Словно какое-то горестное изумление охватило Адриану, когда я так внезапно выпустил ее из своих объятий. Может быть, она ожидала, что после всех этих ласк я начну говорить ей «ты»? Она взглянула на меня и, заметив мое смятение, несмело спросила:

– Столько вещей… которые вы знаете… насчет себя самого или… о моей семье?

Кивком я дал понять ей: «О вашей семье», чтобы отогнать все сильнее овладевавшее мною искушение заговорить, открыть ей все.

О, если бы я на это решился! Причинив ей внезапно эту острую боль, я избавил бы ее от других горестей и сам не запутался бы в гораздо более сложной и тяжкой неразберихе. Но печальное свое открытие я сделал еще слишком недавно, мне нужно было еще получше освоиться с ним, а любовь и жалость лишали меня мужества так вот сразу разрушить ее надежды, да и свою собственную жизнь, то есть ту тень иллюзии, что я живу, которая еще могла оставаться у меня, пока я молчал. К тому же я понимал, как отвратительно звучало бы признание, которое мне пришлось бы ей сделать, признание, что у меня где-то есть живая жена. Да, да! Открыв ей, что я не Адриано Меис, я снова превращался в Маттиа Паскаля, умершего, но все еще женатого. Можно ли говорить такого рода вещи? Это же предел мучений, которыми жена может донимать своего мужа: сама освободилась, опознала его, увидев труп какого-то несчастного утопленника, и посмертно продолжает докучать ему, виснуть на нем. Правда, я мог взбунтоваться, объявив, что я жив, и тогда… Но кто на моем месте не поступил бы, как я?
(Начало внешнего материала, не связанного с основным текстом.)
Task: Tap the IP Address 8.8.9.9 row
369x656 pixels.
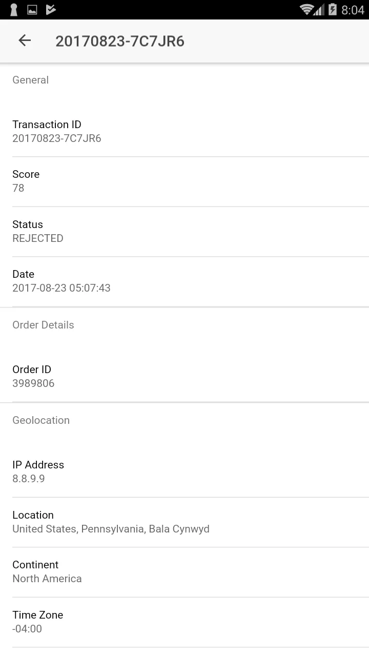Action: tap(185, 472)
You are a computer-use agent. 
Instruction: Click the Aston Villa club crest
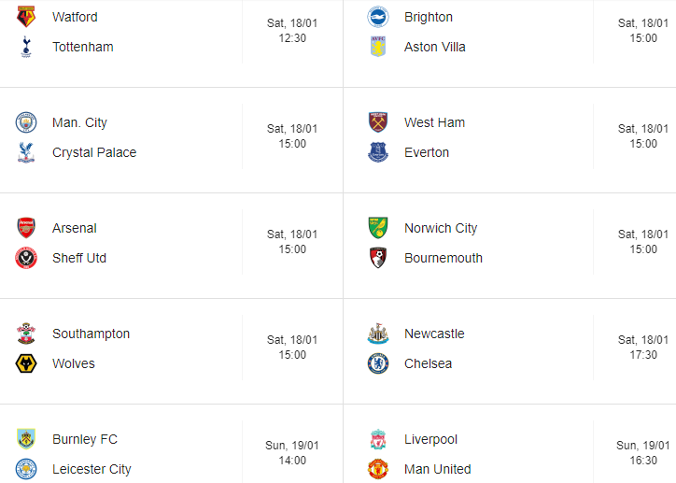click(x=378, y=47)
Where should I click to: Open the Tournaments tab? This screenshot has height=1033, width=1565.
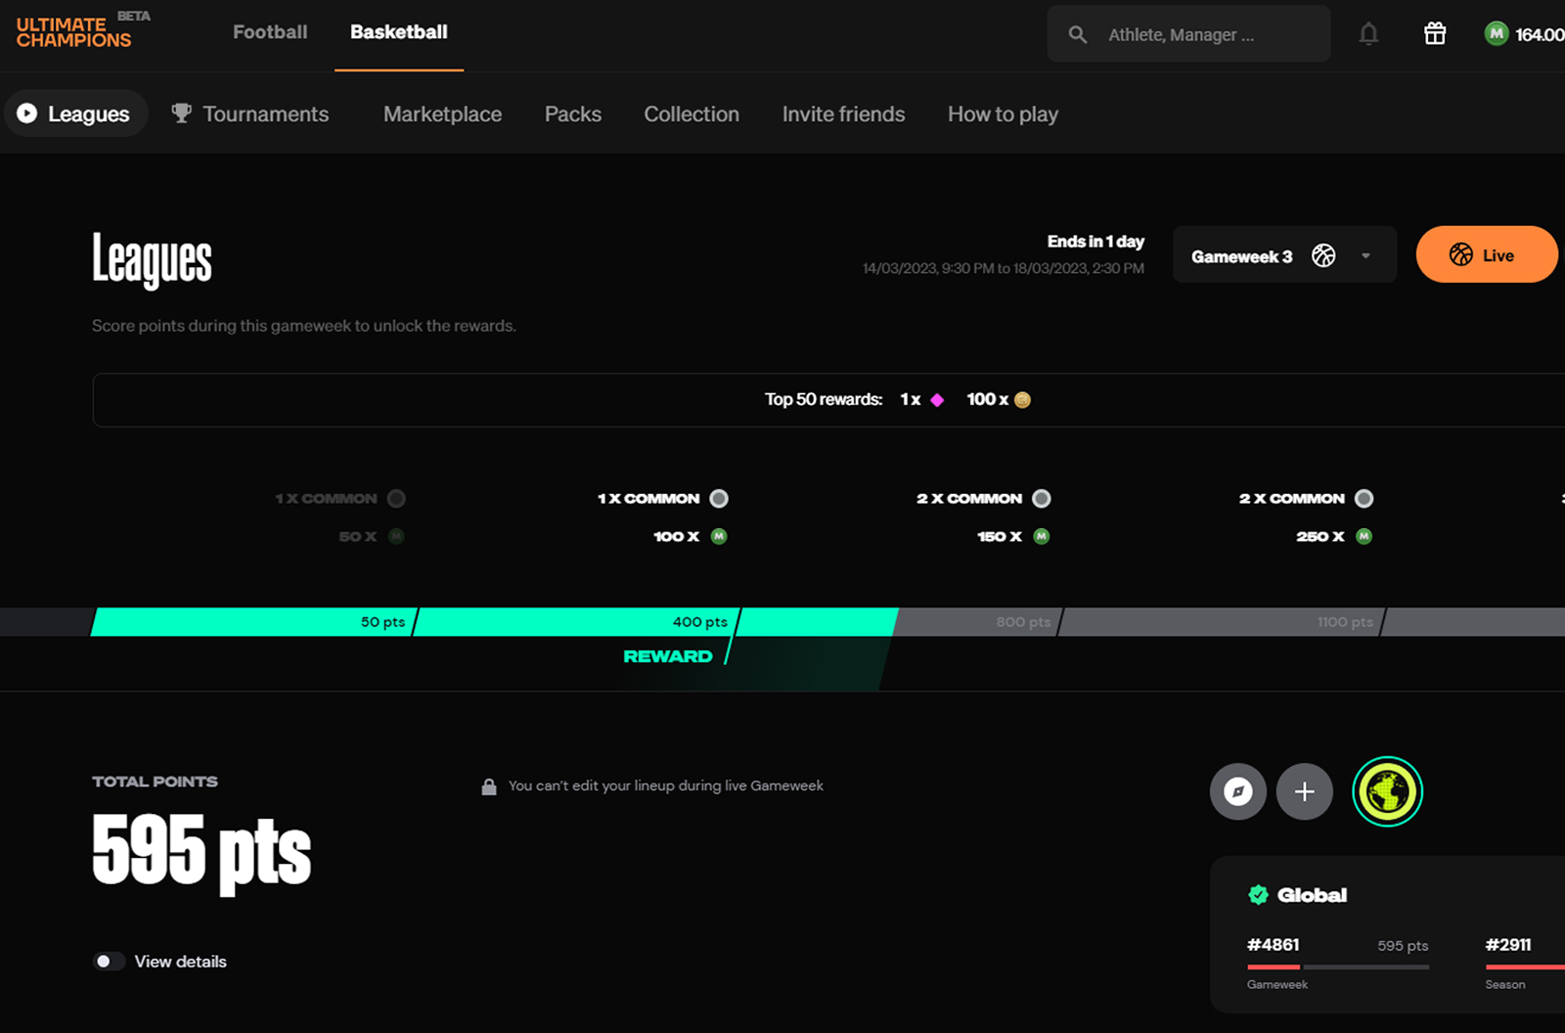[x=250, y=114]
В такой момент, в таком положении все, все, как и я, сочли бы, разумеется, счастьем возможность столь нежданным-негаданным чудесным способом освободиться от жены, от тещи, от долгов, от такого унылого и жалкого существования, как мое. Разве мог я думать, что даже мертвому мне не избавиться от жены? Что она-то от меня избавилась, а я от нее нет? Что дальнейшая моя жизнь, представлявшаяся мне свободной, беспредельно свободной, явилась, в сущности, лишь иллюзией и только в очень слабой степени могла стать действительностью? Что она оказалась существованием, еще более рабски зависящим от притворства, от лжи, к которой я вынужден был прибегать с таким отвращением, от страха быть обнаруженным, хотя, в сущности, за мной не числилось никакого преступления?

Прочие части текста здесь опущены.